◆ **Provided information**:

::::

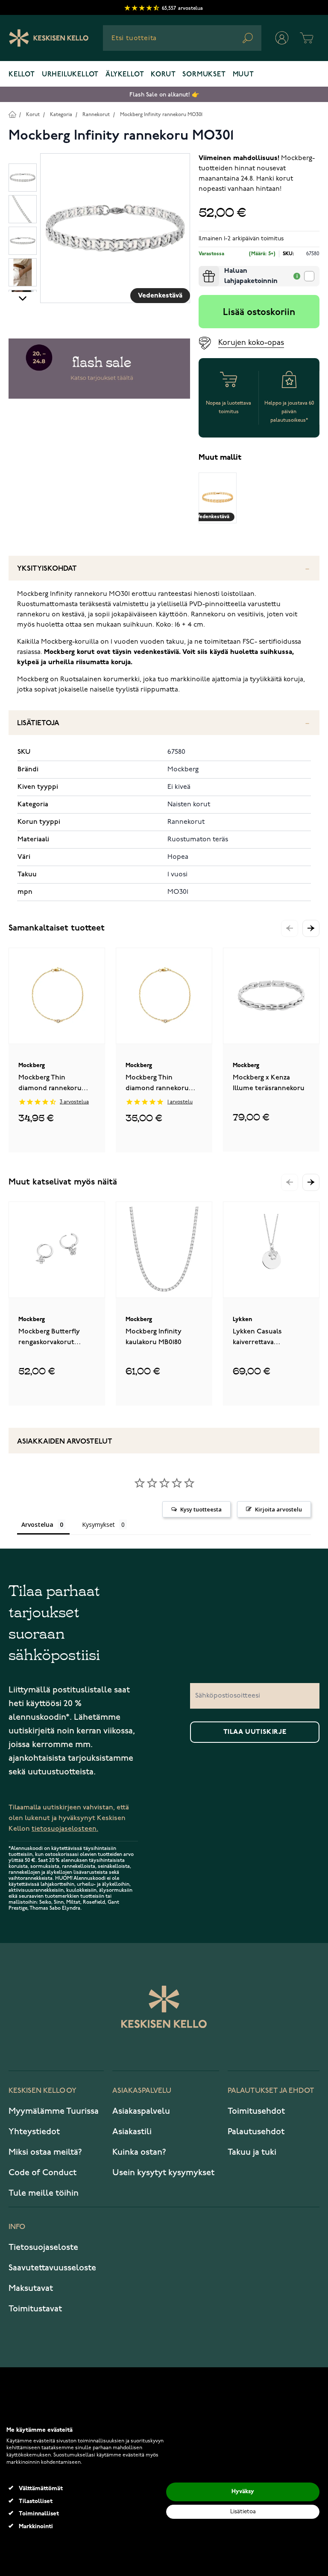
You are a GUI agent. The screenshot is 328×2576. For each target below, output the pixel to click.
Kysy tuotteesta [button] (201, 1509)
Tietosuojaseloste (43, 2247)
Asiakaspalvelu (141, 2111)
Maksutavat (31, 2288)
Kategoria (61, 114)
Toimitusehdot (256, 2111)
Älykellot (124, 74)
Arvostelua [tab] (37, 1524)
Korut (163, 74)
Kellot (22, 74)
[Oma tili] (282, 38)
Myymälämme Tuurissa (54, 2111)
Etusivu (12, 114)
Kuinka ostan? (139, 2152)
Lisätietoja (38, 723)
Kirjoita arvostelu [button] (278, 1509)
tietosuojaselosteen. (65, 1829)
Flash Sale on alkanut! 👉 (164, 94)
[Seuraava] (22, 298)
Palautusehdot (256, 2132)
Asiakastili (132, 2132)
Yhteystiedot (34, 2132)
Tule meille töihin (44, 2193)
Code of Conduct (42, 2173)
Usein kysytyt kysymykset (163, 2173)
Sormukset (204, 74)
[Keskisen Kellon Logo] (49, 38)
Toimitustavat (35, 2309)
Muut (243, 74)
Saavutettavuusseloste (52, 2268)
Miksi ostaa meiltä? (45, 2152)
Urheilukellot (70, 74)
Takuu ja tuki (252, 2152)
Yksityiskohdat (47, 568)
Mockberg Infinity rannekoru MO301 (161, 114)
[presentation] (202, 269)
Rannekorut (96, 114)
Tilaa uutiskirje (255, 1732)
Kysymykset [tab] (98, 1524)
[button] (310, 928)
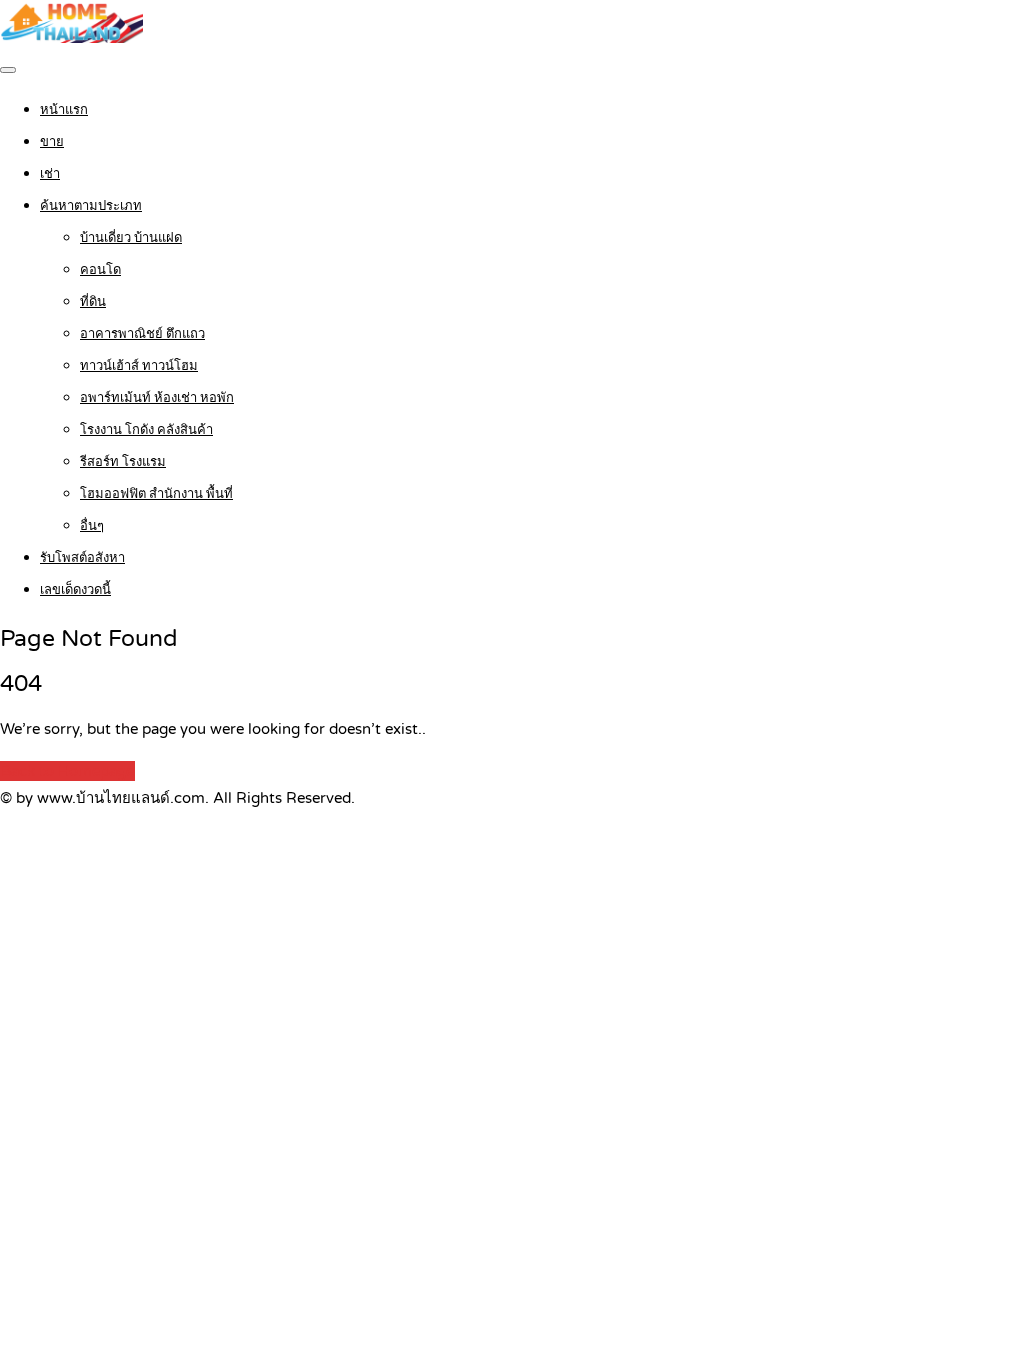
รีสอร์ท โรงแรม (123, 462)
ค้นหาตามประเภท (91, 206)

::::

◆ **Task prompt**: Would you retype the material exactly, omitting each picture?

◆ **Problem solution**:
You are a GUI agent. The screenshot is 328×2576. For each target below, output the pixel to click.
Kysy tuotteesta [button] (201, 1509)
Tietosuojaseloste (43, 2247)
Asiakaspalvelu (141, 2111)
Maksutavat (31, 2288)
Kategoria (61, 114)
Toimitusehdot (256, 2111)
Älykellot (124, 74)
Arvostelua [tab] (37, 1524)
Korut (163, 74)
Kellot (22, 74)
[Oma tili] (282, 38)
Myymälämme Tuurissa (54, 2111)
Etusivu (12, 114)
Kuinka ostan? (139, 2152)
Lisätietoja (38, 723)
Kirjoita arvostelu [button] (278, 1509)
tietosuojaselosteen. (65, 1829)
Flash Sale on alkanut! 👉 (164, 94)
[Seuraava] (22, 298)
Palautusehdot (256, 2132)
Asiakastili (132, 2132)
Yhteystiedot (34, 2132)
Tule meille töihin (44, 2193)
Code of Conduct (42, 2173)
Usein kysytyt kysymykset (163, 2173)
Sormukset (204, 74)
[Keskisen Kellon Logo] (49, 38)
Toimitustavat (35, 2309)
Muut (243, 74)
Saavutettavuusseloste (52, 2268)
Miksi ostaa meiltä? (45, 2152)
Urheilukellot (70, 74)
Takuu ja tuki (252, 2152)
Yksityiskohdat (47, 568)
Mockberg Infinity rannekoru MO301 (161, 114)
[presentation] (202, 269)
Rannekorut (96, 114)
Tilaa uutiskirje (255, 1732)
Kysymykset [tab] (98, 1524)
[button] (310, 928)
รีสอร์ท โรงแรม (123, 462)
ค้นหาตามประเภท (91, 206)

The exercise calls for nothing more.